We selected patients who met the following criteria: (1) included in one of the 61 CPs and (2) admitted between 2 years, before and after the implementation date of each CP (Fig. 1).

Objectives and variables

Our primary objective was to examine the effect of CP implementation on adherence to the antibiotic prophylaxis guideline recommended by ASP. Our secondary objectives were to evaluate the effect of CP application and completion on adherence to the aforementioned guideline (Fig. 3).

Figure 3
figure 3

Data analysis frame for the primary (clinical pathway [CP] implementation effect) and secondary (CP application and/or completion effect) objectives.

The number of eligible patients were abstracted for each CP along with implementation year, recommended length of stay, and recommended duration of antibiotic prophylaxis.

We collected information on age, gender, admission date relative to the CP implementation date, duration of prophylactic antibiotics, eligible CP name, and whether the CP was applied and/or completed for the patient-level data. The admission date relative to the CP implementation date was defined as the difference between the admission date and the CP implementation date. For example, a patient was admitted on January 1, 2010 for 'total laparoscopic hysterectomy'. The CP was not developed for 'total laparoscopic hysterectomy' in 2010. Therefore, the patient received usual care. The CP of ‘laparoscopic hysterectomy’ was developed and implemented in the electronic order entry system on January 1, 2011. The eligible list of surgeries for the CP of ‘laparoscopic hysterectomy’ contained ‘total laparoscopic hysterectomy.’ Therefore, the admission date relative to the CP implementation date was − 1 year for the patient. In contrast, the relative date was + 4 months for another patient admitted on January 5, 2011 for ‘total laparoscopic hysterectomy.’
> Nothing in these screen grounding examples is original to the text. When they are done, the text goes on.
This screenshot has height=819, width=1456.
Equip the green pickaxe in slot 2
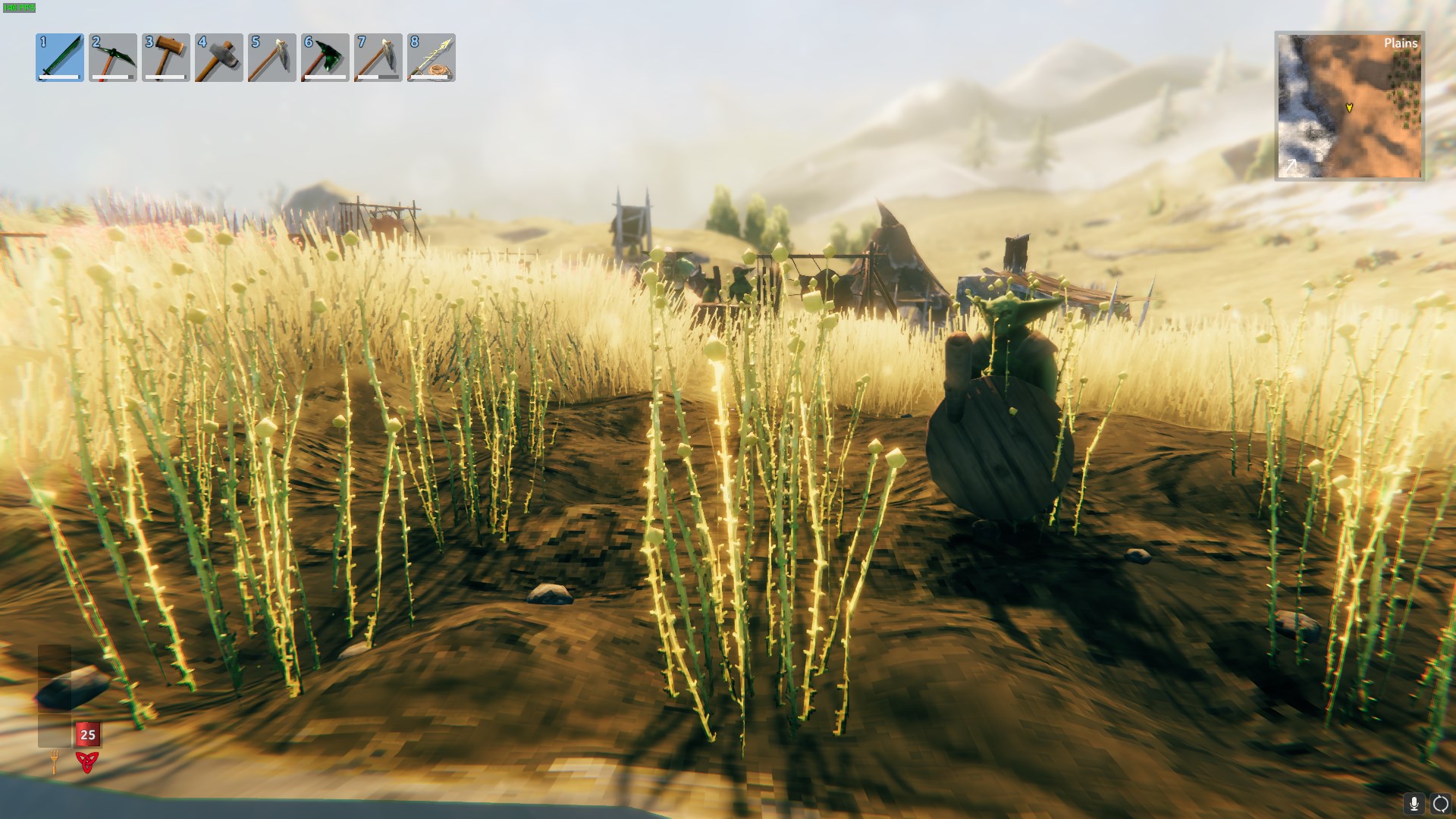tap(113, 58)
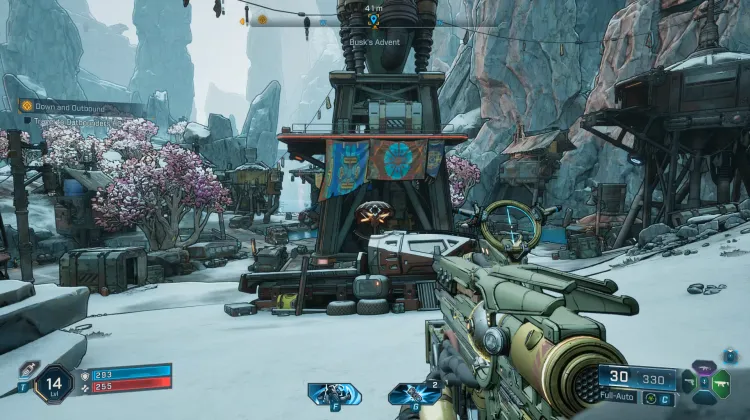The height and width of the screenshot is (420, 750).
Task: Activate the action skill ability icon
Action: 334,394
We used both dosage and the duration of prophylactic antibiotics to determine adherence to the above-mentioned guideline for each patient. Adherence was defined as the use of a CP-recommended antibiotic within the permitted duration. In contrast, the use of other antibiotics or the prolonged use of antibiotics indicated non-adherence. However, we did not include the timing of the antibiotic administration (within 60 min, prior to the surgical incision) in the analysis.

Statistical analysis

We used a mixed-effect piecewise Poisson regression with a random slope to model the adherence rate28. Despite the binary adherence outcome, we selected a Poisson model with robust variance estimators because of the high rate of overall adherence. We established a core part of the mixed model for the ith CP as follows to assess the effect of CP implementation:

$$\mathrm{log}\left({\mu }_{ti}\right)= {\beta }_{i0}+{\beta }_{1}{T}_{ti}+{\beta }_{2}{I}_{i}+{\beta }_{3}I{T}_{ti}.$$

In the aforementioned equation, \({\beta }_{i0}\) estimates intercept, \({\beta }_{1}\) estimates the baseline trend pre-implementation, \({\beta }_{2}\) estimates the overall change in adherence post-implementation, and \({\beta }_{3}\) estimates the incremental change in the trend post-implementation. The relative admission date to the CP implementation was denoted as \({T}_{ti}\). It was recoded as a four-level categorical variable with the following levels: − 2 year ~ − 1 year, − 1 year ~ CP implementation, CP implementation ~  + 1 year, and + 1 ~  + 2 year. The confounders included age, recommended length of hospitalization, and recommended duration of prophylaxis. The aforementioned model produced the incidence rate ratios (IRRs). We examined that the effect of CP implementation on the adherence rate lasted for a long term. This was followed by testing the CP application and/or completion effect by a cross-sectional data analysis. It eventually omitted the time variable from the model:

$$\mathrm{log}\left({\mu }_{i}\right)= {\alpha }_{i0}+{\alpha }_{1}{C}_{i}.$$

The model included the effect of CP attempted and not completed and the effect of CP completed (\(C)\). We performed data cleaning using Python 3.6.9. The statistical modeling was conducted STATA version 15 (College Station, TX, USA) and R 3.6.3 at a two-sided alpha level of 0.05.